Di confessione sunnita, musulmano devoto, fresco di matrimonio, la vicenda del 26enne Mudah sta mobilitando la società giordana che "simpatizza" con i movimenti estremisti sunniti. Muadh stava bombardando una fabbrica di Raqqa e d'un tratto il suo aereo è stato visto fumare a bassa quota, mentre una mitragliatrice dell'Isis gli tirava contro: è probabile che il militare si sia lanciato fuori, una volta capito che non c'era nulla da fare per tenere in volo l'F-16. Una campagna di solidarietà è partita in tutto il mondo arabo. Un'ondata emotiva con migliaia d'appelli per la sua liberazione e con parole di condanna per i carcerieri.

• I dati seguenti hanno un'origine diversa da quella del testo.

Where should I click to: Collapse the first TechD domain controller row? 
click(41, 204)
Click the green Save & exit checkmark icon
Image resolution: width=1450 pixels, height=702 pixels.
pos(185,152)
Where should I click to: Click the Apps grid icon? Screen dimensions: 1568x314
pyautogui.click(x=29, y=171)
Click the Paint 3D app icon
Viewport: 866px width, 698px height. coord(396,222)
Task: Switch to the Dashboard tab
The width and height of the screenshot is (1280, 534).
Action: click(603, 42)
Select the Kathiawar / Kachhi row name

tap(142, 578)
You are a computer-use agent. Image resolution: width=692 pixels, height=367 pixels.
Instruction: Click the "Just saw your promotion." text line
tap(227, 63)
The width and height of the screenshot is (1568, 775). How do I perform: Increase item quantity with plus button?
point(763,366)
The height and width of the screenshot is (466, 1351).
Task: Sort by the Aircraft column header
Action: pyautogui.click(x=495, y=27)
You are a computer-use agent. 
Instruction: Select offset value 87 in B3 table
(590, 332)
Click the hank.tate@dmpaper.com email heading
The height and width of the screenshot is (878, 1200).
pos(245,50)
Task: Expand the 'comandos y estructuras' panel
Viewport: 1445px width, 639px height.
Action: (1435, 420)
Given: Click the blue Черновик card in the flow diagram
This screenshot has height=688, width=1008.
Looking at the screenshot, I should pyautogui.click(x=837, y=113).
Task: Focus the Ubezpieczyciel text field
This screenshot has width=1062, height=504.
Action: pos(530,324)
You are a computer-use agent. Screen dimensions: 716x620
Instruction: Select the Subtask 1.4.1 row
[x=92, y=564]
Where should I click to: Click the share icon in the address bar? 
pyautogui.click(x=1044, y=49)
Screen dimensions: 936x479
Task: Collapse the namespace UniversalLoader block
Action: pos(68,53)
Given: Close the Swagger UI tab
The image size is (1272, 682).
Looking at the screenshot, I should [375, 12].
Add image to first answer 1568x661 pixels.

Oggi molti giornali arabi dedicano l'apertura alla campagna intitolata "Non è la nostra guerra" per chiedere al governo di Amman di uscire dalla coalizione internazionale guidata dagli Stati Uniti contro l'Is. Il quotidiano palestinese Al quds al arabi afferma che l'esecutivo giordano starebbe per decidere "la sospensione" dei raid aerei "in attesa di conoscere i motivi dell'abbattimento" del velivolo militare.

Lo stesso quotidiano, mette in risalto le dichiarazioni sulla vicenda del comandante del Centcom, generale Lloyd Austin: "I giordani sono partner altamente rispettati e apprezzati e i loro piloti ed equipaggi hanno agito in maniera eccezionale nel corso di questa campagna. Condanniamo con forza le azioni dell'Is che ha preso prigioniero il pilota" e "sosterremo gli sforzi per garantire che venga recuperato sano e salvo e non tollereremo che l'Is tenti di travisare o sfruttare questo sfortunato incidente aereo per i propri scopi". Dichiarazione che, secondo i media arabi, riflettono "il timore degli Usa di perdere l'alleato giordano e in generale quelli arabi" in seno alla coalizione anti-Is.

Il governo giordano, per il momento, mantiene il riserbo e non commenta le parole del pilota né le indiscrezioni dei media che parlano addirittura di "contatti" tra notabili sunniti iracheni con l'Is per la liberazione dell'ostaggio in cambio del rilascio di detenuti qaedisti condannati a morte in Giordania, che fa parte del gruppo di Paesi impegnati con gli Usa in attacchi aerei mirati a distruggere le posizioni dell'Is in Siria e Iraq. Alla coalizione prendono parte anche molti paesi arabi come Arabia Saudita, Emirati Arabi Uniti, Qatar, Kuwait e Marocco.